Carl Torbush: The Journey of a College Football Coach

Knox News staff
 |  Knoxville News Sentinel

Carl Torbush, who ushered East Tennessee State back into the world of college football after humbling beginnings as a star high school athlete in Knoxville, has died. He was 72.

He spent 42 years working as a college football coach.

Torbush was a graduate of Austin-East High School and the only white football player in the first graduating class. He became an NAIA All-American in football and baseball at Carson-Newman.

Torbush joined ETSU in 2013 with little more than faith to get him started. The school, which had eliminated the football program after the 2003 season, had no equipment, no stadium and no players. Four-and-a-half years later, the program was on solid ground.

Torbush had a record of 11-22 in three seasons at ETSU.

“I came to ETSU because of my love for football, East Tennessee, ETSU, the people and the passion for restarting a program that hurt all of us when it was dropped,” Torbush said at his retirement announcement in 2017. “My love, appreciation and respect for everything that makes this university special will last a lifetime.”

Torbush was also a football coach at Louisiana Tech (1987) and North Carolina (1997-2000), compiling a 31-48 record, including two bowl victories with the Tar Heels.

He left his position as defensive coordinator at Kansas in 2011 after he was diagnosed with low grade prostate cancer. He resurfaced at Liberty as linebackers coach in 2012 before retiring after one season.

During Torbush’s second retirement, Phillip Fulmer called. Fulmer, who had been recently named athletic director at Tennessee, had been hired to help ETSU find a coach for a program that had been dormant for a decade.

Caught in the shuffle of coach Doug Dickey’s hasty departure for Florida and Bill Battle’s surprise hiring, Torbush barely missed the cut for the last grant-in-aid at Tennessee.

He still walked on at UT and played center during spring practice, but quickly became disillusioned because his mentality was a linebacker’s. He eventually crossed paths with Carson-Newman’s Frosty Holt and Dal Shealy and transferred.

********************

▸ Set of tasks:
(A) How many years did Torbush spend working as a college football coach, according to the article on Carl Torbush?
(B) Please copy the article on Carl Torbush word for word, between "During Torbush’s second" and "Shealy and transferred.", inclusive.

Stored items:
********************

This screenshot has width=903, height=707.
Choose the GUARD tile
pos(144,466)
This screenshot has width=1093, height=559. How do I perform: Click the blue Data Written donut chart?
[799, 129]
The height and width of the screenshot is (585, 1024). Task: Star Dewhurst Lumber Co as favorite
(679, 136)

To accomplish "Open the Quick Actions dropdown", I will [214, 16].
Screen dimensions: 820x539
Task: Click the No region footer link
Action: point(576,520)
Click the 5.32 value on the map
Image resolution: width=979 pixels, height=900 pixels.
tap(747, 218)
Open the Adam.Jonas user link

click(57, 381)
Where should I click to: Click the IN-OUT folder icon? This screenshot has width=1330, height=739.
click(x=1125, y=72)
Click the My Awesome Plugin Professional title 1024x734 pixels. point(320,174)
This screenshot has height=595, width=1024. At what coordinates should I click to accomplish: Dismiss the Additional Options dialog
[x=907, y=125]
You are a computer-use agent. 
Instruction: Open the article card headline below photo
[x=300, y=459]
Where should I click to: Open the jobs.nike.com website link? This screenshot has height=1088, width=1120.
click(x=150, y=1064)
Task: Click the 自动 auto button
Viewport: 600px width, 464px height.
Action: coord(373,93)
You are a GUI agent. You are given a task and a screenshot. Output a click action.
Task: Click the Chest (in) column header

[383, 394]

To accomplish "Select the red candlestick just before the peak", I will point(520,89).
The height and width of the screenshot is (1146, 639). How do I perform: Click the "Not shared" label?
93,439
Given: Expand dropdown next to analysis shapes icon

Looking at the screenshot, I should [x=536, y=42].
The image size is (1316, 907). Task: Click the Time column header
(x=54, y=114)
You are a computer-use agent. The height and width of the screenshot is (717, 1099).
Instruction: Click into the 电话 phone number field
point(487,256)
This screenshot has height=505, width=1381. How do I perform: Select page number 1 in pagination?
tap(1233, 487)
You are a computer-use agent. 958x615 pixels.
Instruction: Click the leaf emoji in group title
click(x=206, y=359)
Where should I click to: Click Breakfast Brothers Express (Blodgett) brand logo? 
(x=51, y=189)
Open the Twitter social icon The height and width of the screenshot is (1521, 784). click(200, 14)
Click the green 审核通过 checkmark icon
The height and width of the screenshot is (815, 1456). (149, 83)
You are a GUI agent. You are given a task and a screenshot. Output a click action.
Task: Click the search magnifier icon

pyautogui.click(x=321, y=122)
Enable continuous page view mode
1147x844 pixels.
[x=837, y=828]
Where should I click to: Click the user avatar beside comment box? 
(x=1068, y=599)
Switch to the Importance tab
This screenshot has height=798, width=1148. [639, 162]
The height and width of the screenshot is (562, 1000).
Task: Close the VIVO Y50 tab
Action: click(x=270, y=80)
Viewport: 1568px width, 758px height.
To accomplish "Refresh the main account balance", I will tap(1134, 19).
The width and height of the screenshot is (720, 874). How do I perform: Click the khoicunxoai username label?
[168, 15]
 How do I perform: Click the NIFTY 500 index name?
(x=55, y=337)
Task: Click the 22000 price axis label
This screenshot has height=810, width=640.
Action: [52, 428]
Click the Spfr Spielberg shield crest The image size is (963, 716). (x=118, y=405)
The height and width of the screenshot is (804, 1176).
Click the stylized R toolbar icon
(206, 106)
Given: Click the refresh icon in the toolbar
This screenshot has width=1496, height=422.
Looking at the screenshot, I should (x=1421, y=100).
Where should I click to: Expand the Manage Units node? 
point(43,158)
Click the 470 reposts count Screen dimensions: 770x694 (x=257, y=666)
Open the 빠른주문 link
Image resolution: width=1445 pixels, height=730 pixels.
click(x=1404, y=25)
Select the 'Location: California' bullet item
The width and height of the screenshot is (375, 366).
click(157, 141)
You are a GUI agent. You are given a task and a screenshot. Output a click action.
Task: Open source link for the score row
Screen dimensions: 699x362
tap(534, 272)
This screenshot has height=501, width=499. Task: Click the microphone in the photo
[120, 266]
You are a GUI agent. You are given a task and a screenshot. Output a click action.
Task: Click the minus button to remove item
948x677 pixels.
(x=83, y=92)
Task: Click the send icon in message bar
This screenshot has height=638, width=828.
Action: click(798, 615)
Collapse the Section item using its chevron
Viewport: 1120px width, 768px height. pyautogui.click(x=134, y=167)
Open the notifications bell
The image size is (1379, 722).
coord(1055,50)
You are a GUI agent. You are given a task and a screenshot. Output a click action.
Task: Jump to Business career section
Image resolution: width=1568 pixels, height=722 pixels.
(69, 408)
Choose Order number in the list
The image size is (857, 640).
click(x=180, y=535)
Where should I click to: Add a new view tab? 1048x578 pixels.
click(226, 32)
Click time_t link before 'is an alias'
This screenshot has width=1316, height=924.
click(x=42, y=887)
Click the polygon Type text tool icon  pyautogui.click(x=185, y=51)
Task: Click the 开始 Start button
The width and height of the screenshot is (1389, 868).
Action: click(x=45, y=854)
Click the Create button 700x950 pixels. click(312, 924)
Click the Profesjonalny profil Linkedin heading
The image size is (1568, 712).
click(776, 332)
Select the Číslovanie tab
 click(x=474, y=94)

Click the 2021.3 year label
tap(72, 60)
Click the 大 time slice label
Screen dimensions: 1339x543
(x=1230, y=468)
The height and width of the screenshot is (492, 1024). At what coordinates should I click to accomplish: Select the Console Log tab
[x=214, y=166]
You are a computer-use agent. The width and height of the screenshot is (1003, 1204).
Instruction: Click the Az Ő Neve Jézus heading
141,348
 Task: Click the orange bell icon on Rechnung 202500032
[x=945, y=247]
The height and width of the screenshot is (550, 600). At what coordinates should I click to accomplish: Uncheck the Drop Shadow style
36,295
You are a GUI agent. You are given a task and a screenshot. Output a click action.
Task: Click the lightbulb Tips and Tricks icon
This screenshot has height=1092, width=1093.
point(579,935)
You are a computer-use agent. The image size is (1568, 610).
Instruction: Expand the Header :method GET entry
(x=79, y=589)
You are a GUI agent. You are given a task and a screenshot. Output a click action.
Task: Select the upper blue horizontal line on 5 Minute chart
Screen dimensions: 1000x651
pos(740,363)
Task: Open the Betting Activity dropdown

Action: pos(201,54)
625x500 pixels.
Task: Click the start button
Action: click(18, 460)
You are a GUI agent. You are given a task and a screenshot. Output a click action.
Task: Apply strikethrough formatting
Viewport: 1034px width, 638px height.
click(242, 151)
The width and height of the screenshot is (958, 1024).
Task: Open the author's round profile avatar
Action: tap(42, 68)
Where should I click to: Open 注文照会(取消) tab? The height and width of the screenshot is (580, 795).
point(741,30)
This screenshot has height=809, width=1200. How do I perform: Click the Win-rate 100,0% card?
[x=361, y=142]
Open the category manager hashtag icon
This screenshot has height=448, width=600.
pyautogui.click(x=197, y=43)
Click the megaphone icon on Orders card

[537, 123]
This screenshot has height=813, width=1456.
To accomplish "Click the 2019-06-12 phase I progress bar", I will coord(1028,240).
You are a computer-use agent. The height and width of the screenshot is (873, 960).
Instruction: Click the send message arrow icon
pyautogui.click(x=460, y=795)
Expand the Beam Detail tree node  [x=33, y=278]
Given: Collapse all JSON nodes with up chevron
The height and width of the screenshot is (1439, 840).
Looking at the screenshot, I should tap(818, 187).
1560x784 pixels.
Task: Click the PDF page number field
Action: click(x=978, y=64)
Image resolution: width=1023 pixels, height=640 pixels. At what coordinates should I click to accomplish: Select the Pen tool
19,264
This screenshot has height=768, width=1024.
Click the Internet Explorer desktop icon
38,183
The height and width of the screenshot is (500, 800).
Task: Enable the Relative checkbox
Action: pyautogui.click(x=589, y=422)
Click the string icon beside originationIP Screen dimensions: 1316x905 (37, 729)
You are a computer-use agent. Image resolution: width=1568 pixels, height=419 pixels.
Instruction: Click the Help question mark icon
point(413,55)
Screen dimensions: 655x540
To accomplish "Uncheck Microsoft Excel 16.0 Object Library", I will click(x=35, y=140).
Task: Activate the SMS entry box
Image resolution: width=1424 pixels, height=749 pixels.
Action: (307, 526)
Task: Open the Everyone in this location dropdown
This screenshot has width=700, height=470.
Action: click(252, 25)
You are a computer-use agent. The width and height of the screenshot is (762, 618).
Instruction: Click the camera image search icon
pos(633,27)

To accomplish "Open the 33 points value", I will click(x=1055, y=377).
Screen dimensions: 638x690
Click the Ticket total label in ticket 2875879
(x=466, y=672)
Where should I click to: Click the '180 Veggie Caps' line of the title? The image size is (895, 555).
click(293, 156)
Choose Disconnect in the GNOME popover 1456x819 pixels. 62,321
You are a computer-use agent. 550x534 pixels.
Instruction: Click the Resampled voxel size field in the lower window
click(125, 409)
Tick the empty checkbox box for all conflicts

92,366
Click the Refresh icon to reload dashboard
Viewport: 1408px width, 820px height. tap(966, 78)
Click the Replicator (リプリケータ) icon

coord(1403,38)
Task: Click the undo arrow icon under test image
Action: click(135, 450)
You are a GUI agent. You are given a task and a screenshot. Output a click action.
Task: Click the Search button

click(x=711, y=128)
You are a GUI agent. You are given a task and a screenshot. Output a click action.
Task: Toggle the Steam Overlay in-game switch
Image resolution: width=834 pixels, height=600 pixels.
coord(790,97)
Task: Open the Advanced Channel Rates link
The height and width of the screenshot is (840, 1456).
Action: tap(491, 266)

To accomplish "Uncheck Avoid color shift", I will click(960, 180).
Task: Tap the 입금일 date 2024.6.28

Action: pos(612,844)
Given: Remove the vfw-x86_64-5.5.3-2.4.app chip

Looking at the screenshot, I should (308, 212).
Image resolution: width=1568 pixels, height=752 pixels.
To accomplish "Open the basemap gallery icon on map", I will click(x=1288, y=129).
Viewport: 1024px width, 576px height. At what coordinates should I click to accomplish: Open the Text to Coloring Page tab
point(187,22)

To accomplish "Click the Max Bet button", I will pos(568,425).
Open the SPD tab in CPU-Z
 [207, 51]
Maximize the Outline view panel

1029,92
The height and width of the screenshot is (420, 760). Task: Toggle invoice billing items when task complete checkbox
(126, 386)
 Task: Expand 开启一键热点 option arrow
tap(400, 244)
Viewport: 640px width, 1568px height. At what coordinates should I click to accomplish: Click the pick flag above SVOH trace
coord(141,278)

********************

▸ Solutions by task:
(A) 42 years

(B)
During Torbush’s second retirement, Phillip Fulmer called. Fulmer, who had been recently named athletic director at Tennessee, had been hired to help ETSU find a coach for a program that had been dormant for a decade.

Caught in the shuffle of coach Doug Dickey’s hasty departure for Florida and Bill Battle’s surprise hiring, Torbush barely missed the cut for the last grant-in-aid at Tennessee.

He still walked on at UT and played center during spring practice, but quickly became disillusioned because his mentality was a linebacker’s. He eventually crossed paths with Carson-Newman’s Frosty Holt and Dal Shealy and transferred.